At Birmingham International Airport, ten flights experienced minor delays caused by the glitch. Flights have since returned to normal service.
Aspokesman for the airport said: “We came off quite well compared to many other airports.”
The axed flights were at Heathrow Airport and were confined to a small number of domestic and European short-haul routes.
But other airports which had suffered delays and cancellations due to Thursday afternoon’s problem were back to normal yesterday.
BA had borne the brunt of the 35 flight cancellations from Heathrow on Thursday evening.
A BA spokesman said: “Some of our planes are in the wrong location due to cancellations, but the flights we’ve had to cancel are all on multi-frequency routes and we are not experiencing any delays to other services.”

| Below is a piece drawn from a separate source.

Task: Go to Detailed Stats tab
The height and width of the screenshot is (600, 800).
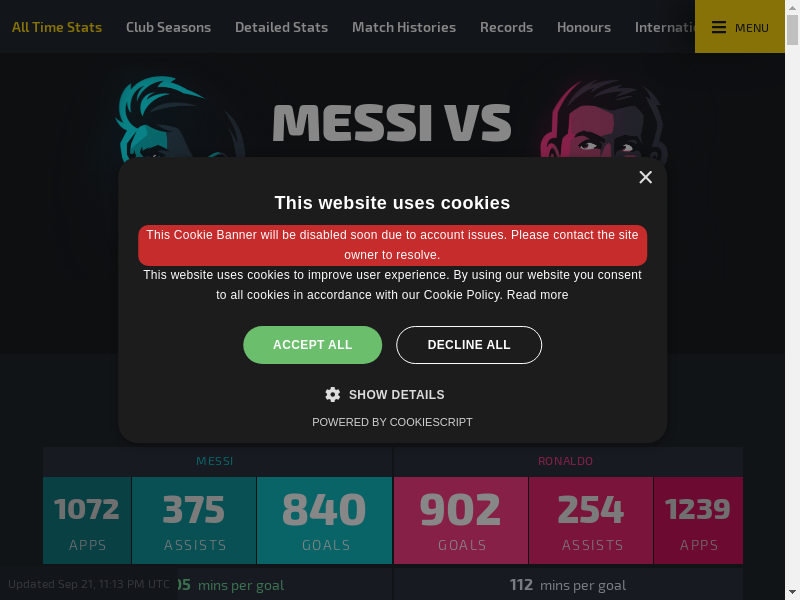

Luton and Cardiff were among the airports hit by the fault, which happened just before 4pm on Thursday at the main Swanwick control centre in Hampshire run by air traffic control company Nats.
A spokesman for Luton airport said yesterday: “We had to cancel nine flights but everything is back to normal today.”
At Cardiff on Thursday passengers travelling to Belfast, Newcastle and Edinburgh saw their flights cancelled and others faced delays of up to two and a half hours.
The computer problem led Nats to restrict the number of planes entering UK airspace as well as those taking off from a number of major airports.
Airports affected included Gatwick, Stansted and London City.
Nats’ operational performance director Ian Hall apologised to those affected and said safety had not been compromised at any stage.
He said: “We handle nearly 2.5 million flights a year and our systems are incredibly resilient. We take every step to avoid any problems but are always aware that in maintaining and updating highly complex systems we can experience difficulties.”